Consigne: Redonnez en entier, mot pour mot, le passage ci-dessous sur la Visitation et la Résurrection.

Il y a probablement juste le récit
de la rencontre de Jésus ressuscité
et de Pierre au bord du lac de Tibériade,
où Jésus pose à Pierre la fameuse question :
« Pierre m’aimes-tu plus que ceux-ci ? »  (Jn 21,15)
qui vibre de la même manière de vérité et de grâce.
Rien de spectaculaire et pourtant…

Il y a en effet dans ce récit de la Visitation
quelque chose de la Résurrection,
c’est-à-dire du commencement
imprévisible et fulgurant
d’un monde nouveau dans l’ordinaire
du premier jour de la semaine
après le repos du sabbat.

On court rapidement vers la montagne,
on entre dans la maison,
silencieuse comme un tombeau,
la salutation retentie et c’est la joie !
La joie tellement nouvelle !
C’est la surprise d’un tressaillement profond
quelque part au-dedans de nous.

Lignes de données:
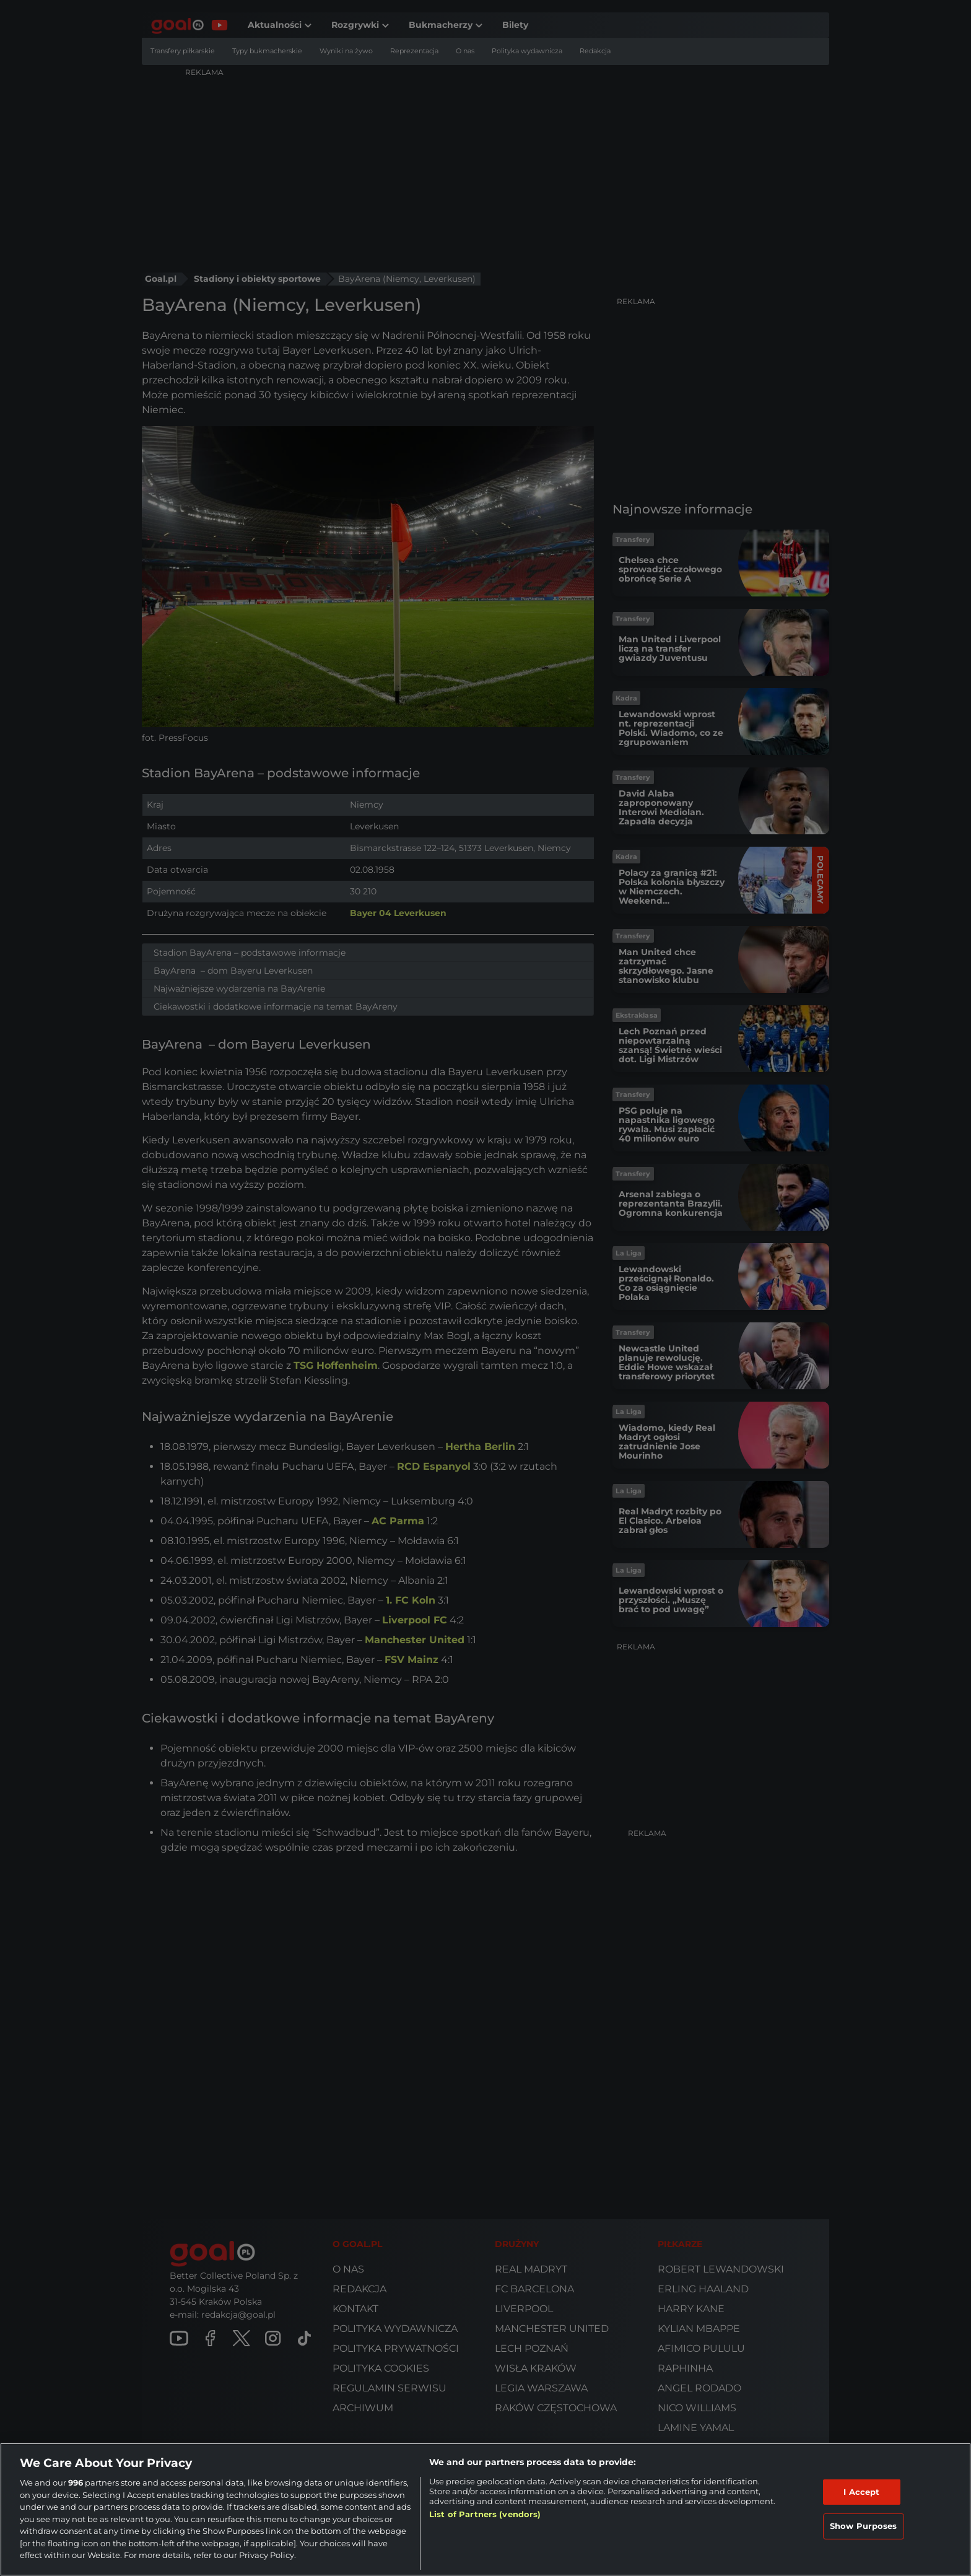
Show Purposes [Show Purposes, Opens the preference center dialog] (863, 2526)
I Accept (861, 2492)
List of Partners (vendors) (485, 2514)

Réponse:
Il y a probablement juste le récit
de la rencontre de Jésus ressuscité
et de Pierre au bord du lac de Tibériade,
où Jésus pose à Pierre la fameuse question :
« Pierre m’aimes-tu plus que ceux-ci ? »  (Jn 21,15)
qui vibre de la même manière de vérité et de grâce.
Rien de spectaculaire et pourtant…

Il y a en effet dans ce récit de la Visitation
quelque chose de la Résurrection,
c’est-à-dire du commencement
imprévisible et fulgurant
d’un monde nouveau dans l’ordinaire
du premier jour de la semaine
après le repos du sabbat.

On court rapidement vers la montagne,
on entre dans la maison,
silencieuse comme un tombeau,
la salutation retentie et c’est la joie !
La joie tellement nouvelle !
C’est la surprise d’un tressaillement profond
quelque part au-dedans de nous.